__Exercise prompt__: Transcribe the listing from its top line through the line with "Open the Вставка". Keep it exact, both ends included, and add nothing.

*** Block opens ***

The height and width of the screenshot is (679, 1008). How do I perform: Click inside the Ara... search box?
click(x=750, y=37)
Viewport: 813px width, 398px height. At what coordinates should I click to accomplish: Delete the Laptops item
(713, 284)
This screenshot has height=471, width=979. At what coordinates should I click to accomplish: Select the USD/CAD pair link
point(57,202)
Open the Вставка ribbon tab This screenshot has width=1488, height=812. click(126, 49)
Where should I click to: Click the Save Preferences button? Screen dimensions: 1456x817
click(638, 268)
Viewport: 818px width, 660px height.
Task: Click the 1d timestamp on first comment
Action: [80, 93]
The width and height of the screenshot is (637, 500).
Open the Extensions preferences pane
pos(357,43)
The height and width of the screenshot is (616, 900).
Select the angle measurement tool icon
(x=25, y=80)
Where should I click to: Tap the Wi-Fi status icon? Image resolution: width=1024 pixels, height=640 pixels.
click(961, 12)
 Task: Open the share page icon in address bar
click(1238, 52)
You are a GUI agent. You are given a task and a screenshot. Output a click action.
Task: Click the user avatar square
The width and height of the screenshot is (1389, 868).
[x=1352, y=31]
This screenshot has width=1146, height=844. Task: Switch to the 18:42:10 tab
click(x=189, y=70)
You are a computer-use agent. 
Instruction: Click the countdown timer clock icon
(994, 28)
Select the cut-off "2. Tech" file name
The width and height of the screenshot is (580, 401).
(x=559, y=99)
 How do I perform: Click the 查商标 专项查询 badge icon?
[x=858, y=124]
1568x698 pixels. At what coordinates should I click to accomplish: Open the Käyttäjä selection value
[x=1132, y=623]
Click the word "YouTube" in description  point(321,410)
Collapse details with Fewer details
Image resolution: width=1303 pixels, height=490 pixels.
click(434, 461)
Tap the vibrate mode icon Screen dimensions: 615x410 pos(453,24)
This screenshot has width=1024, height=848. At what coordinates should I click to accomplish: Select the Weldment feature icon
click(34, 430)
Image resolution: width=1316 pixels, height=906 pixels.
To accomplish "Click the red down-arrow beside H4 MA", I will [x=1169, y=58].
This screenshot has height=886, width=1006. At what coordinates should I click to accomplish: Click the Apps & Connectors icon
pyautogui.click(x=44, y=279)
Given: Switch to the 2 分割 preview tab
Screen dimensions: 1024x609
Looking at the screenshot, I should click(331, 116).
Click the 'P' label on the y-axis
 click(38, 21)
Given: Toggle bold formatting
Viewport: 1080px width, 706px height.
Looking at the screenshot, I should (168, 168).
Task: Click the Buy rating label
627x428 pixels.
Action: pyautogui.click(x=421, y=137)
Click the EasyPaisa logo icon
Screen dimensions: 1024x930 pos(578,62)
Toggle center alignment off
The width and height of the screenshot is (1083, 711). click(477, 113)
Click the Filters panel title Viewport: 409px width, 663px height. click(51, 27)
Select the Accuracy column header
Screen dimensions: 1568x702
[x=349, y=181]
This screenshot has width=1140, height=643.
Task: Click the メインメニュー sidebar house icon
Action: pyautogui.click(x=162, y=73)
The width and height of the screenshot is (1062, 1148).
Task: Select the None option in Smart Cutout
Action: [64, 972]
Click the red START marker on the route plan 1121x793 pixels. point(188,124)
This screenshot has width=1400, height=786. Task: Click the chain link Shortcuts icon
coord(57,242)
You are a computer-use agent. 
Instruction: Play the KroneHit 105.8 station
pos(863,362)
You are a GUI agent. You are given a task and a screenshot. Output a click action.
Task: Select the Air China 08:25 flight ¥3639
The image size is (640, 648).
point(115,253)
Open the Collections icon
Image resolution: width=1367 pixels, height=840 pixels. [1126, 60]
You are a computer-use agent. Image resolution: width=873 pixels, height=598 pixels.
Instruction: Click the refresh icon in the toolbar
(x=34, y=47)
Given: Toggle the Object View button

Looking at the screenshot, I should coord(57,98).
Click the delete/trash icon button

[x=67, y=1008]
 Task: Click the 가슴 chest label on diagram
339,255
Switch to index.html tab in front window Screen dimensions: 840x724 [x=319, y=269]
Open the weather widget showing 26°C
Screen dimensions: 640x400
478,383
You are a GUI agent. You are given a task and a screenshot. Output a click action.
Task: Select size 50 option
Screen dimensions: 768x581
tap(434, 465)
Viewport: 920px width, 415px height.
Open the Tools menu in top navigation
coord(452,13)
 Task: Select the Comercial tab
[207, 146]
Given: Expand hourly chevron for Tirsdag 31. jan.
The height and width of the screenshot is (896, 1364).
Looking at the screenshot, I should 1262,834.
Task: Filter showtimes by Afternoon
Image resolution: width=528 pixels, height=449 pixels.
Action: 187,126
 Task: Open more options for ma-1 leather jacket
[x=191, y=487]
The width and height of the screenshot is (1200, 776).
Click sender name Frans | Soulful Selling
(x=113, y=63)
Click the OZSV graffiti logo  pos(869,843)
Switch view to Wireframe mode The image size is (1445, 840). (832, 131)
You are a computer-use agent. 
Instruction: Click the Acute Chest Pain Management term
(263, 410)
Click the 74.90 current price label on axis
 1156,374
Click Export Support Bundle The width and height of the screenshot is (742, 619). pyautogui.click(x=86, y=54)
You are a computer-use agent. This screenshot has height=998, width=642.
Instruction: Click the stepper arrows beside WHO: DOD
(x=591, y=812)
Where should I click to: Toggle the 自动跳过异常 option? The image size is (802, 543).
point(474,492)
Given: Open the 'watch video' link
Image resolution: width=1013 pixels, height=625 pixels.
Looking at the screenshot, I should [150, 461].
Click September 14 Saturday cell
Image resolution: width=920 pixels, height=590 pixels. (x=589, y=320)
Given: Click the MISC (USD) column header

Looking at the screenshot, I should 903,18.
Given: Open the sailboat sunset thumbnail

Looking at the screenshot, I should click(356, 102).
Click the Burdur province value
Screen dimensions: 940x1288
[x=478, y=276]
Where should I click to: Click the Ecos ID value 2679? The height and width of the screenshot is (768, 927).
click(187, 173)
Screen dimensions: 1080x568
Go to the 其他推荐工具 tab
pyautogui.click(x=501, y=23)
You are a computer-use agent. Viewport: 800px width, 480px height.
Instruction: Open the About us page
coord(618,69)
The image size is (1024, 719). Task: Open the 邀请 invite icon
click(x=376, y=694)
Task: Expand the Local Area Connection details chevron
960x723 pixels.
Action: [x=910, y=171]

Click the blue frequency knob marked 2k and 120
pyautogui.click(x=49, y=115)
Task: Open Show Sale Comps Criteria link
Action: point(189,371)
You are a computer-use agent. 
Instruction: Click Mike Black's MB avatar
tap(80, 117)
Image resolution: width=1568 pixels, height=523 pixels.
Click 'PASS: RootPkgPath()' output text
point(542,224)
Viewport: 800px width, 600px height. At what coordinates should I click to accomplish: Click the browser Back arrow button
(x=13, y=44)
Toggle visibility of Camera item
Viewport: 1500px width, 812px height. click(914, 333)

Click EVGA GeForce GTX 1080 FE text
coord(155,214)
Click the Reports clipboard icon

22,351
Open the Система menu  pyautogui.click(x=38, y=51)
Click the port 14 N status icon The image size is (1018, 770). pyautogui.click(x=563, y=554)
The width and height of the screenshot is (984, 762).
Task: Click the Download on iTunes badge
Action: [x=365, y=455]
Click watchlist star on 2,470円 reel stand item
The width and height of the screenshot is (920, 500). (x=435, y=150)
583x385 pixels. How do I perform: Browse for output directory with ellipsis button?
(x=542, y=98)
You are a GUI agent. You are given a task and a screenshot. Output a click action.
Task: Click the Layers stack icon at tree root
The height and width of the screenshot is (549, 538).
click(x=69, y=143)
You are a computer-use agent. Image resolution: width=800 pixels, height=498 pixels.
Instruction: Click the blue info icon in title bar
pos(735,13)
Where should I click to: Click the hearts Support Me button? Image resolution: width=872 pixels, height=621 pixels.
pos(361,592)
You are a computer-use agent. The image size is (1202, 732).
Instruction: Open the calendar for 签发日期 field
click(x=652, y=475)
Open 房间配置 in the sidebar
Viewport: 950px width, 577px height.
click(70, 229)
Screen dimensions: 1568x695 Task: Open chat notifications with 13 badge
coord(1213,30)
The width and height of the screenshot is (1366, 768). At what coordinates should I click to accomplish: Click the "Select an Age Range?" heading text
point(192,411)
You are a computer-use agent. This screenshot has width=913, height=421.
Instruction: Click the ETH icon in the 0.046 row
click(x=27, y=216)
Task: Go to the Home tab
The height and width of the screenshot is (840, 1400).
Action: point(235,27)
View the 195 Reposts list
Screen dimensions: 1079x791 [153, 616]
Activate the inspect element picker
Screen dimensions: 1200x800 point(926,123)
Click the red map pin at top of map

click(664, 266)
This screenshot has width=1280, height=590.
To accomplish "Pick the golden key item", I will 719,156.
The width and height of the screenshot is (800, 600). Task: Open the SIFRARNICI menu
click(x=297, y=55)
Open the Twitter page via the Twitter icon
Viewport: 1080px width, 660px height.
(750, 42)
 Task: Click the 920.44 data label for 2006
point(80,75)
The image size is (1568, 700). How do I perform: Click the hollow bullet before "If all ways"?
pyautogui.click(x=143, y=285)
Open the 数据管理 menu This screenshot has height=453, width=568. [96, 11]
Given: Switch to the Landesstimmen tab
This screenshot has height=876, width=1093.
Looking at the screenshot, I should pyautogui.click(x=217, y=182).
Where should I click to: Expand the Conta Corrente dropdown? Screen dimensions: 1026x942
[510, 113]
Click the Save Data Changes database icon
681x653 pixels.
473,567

*** Block closes ***

__Task result__:
The height and width of the screenshot is (679, 1008). How do I perform: Click inside the Ara... search box?
click(x=750, y=37)
Viewport: 813px width, 398px height. At what coordinates should I click to accomplish: Delete the Laptops item
(713, 284)
This screenshot has height=471, width=979. At what coordinates should I click to accomplish: Select the USD/CAD pair link
point(57,202)
Open the Вставка ribbon tab This screenshot has width=1488, height=812. click(126, 49)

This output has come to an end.